The solitary and lucid spectator of a multiform, instantaneous and almost intolerably precise world.
-- Funes the Memorious, Jorge Luis Borges
memorious is a light-weight web scraping toolkit. It supports scrapers that
collect structured or un-structured data. This includes the following use cases:
- Make crawlers modular and simple tasks reusable
- Provide utility functions to do common tasks such as data storage, HTTP session management
- Integrate crawlers with the Aleph and FollowTheMoney ecosystem
- Get out of your way as much as possible
memorious is part of the OpenAleph suite but can be used standalone as well.
When writing a scraper, you often need to paginate through through an index page, then download an HTML page for each result and finally parse that page and insert or update a record in a database.
memorious handles this by managing a set of crawlers, each of which
can be composed of multiple stages. Each stage is implemented using a
Python function, which can be reused across different crawlers.

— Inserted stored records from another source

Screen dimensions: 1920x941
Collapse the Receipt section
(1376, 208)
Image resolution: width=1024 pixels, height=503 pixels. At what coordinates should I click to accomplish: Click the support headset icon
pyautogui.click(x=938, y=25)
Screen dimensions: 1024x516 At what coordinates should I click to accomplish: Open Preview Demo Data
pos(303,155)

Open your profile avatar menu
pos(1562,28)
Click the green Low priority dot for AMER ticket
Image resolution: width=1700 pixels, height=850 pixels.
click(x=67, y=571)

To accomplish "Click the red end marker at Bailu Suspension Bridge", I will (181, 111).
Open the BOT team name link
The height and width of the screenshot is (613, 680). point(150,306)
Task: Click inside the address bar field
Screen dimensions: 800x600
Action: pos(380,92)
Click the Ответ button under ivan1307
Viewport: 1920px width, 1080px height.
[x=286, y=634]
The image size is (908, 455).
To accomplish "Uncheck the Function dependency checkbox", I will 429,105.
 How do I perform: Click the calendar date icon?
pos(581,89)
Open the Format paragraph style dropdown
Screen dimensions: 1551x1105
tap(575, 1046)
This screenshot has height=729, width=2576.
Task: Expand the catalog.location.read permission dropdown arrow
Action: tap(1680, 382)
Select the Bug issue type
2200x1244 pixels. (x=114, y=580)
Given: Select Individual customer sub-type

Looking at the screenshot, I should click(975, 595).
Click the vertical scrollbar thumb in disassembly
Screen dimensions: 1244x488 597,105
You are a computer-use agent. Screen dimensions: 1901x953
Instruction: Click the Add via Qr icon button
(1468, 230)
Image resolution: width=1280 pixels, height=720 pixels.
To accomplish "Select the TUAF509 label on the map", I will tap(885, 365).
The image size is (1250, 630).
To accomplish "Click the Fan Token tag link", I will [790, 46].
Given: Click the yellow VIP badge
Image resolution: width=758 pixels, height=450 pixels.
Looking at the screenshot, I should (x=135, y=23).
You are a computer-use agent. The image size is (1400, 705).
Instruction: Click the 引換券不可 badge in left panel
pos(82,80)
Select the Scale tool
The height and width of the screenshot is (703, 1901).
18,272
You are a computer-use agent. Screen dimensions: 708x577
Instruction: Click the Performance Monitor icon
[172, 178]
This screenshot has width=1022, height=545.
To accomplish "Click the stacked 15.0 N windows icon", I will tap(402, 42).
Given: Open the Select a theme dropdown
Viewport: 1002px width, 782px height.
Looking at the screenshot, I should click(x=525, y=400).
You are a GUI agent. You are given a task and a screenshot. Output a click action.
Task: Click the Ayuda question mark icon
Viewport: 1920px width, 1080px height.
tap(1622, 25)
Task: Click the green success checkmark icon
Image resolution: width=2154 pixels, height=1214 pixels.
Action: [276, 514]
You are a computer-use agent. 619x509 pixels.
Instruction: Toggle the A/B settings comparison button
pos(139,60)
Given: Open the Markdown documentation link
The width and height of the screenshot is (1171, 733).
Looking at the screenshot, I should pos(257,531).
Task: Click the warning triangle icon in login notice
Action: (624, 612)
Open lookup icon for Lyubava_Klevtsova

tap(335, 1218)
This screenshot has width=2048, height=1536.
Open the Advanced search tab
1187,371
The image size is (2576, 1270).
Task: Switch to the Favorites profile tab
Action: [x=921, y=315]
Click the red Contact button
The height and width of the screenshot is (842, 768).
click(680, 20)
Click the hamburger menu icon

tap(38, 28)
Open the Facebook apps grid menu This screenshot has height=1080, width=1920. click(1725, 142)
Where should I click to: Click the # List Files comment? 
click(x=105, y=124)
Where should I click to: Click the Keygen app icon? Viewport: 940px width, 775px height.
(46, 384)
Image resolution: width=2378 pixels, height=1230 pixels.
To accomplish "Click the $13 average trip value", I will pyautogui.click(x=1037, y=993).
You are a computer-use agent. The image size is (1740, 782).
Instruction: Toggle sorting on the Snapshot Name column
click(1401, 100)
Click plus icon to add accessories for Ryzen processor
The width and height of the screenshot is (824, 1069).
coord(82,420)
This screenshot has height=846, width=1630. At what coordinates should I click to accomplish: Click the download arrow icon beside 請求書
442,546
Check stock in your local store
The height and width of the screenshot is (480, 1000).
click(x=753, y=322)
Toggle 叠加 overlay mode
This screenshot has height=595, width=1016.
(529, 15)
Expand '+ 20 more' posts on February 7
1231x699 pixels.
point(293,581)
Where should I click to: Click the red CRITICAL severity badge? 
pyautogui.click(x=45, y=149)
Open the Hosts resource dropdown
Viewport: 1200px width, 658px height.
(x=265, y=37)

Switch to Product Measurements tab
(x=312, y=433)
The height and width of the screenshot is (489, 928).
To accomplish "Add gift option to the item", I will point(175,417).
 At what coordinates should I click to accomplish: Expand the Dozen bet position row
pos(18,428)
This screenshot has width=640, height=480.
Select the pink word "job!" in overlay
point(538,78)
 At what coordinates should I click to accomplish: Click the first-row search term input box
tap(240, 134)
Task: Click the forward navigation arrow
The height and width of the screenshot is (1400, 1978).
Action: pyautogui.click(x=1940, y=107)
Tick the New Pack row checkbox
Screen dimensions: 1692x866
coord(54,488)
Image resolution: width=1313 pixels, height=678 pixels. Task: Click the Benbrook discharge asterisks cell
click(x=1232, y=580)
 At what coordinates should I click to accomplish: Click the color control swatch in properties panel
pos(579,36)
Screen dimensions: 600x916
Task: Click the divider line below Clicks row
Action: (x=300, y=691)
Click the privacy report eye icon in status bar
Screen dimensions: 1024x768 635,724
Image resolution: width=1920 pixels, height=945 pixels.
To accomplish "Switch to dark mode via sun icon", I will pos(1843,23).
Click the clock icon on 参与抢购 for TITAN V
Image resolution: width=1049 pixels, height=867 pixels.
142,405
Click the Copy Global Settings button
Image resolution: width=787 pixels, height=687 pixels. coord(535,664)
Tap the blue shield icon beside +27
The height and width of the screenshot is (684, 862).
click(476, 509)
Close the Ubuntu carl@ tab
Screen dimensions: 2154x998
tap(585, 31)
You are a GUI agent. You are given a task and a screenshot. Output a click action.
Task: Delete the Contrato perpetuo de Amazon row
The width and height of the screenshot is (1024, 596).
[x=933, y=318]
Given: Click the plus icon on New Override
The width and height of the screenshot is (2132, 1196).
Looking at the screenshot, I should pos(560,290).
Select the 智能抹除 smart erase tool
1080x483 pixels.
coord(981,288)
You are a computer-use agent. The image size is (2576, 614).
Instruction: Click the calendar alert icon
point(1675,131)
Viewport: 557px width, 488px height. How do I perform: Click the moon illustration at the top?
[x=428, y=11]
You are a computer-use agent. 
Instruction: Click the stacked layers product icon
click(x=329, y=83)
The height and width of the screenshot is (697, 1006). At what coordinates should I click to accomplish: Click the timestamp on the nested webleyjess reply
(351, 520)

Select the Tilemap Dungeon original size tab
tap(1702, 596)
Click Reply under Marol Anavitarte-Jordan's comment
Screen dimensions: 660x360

The basic steps of writing a Memorious crawler:
- Make YAML crawler configuration file
- Add different stages
- Write code for stage operations (optional)
- Test, rinse, repeat
The documentation for Memorious is available at
docs.investigraph.dev/lib/memorious.
Feel free to edit the source files in the docs folder and send pull requests for improvements.
To serve the documentation locally, run mkdocs serve
memorious, (C) -2024 Organized Crime and Corruption Reporting Project
memorious, (C) 2025 Data and Research Center – DARC
memorious4, (C) 2026 Data and Research Center – DARC
memorious4 is licensed under the AGPLv3 or later license.
Prior to version 4.0.0, memorious was released under the MIT license.